Terral, étonné, le regardait. Mais ce coup de clairon ne l'atteignait pas, ne l'ébranlait pas. Il n'était point ému.
—Tout cela est fort beau, dit-il, et prouve que le monde est mal fait. Je ne me charge pas de l'orthopédie. Redressez-les, don Quichotte! Moi, je veux la fortune, et je vais à elle—encore une fois, toujours—si je puis!
—Meilleure chance, dit Fargeau.
Ils se séparèrent.
Fargeau suivit des yeux un moment Terral qui marchait, courbé sur le pavé, le long de la rue. Puis il le perdit de vue. Il haussa les épaules, et rentra chez lui.
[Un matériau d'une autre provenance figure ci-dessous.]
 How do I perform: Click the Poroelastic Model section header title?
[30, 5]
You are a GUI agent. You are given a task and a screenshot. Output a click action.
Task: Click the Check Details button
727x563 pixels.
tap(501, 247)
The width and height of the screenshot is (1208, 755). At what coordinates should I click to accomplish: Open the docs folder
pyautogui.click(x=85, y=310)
—J'ai fait de la copie pour le roi de Prusse, songeait-il. On ne le convaincra plus, celui-là. Mais c'est justice. Le repentir serait immoral parfois.
Il allait se mettre au lit, quand il aperçut sur sa cheminée une lettre que le concierge avait dû placer là.
—Qui diable peut m'écrire?
C'était Adolphe Labarbade qui priait M. Célestin Fargeau de l'attendre le lendemain à midi.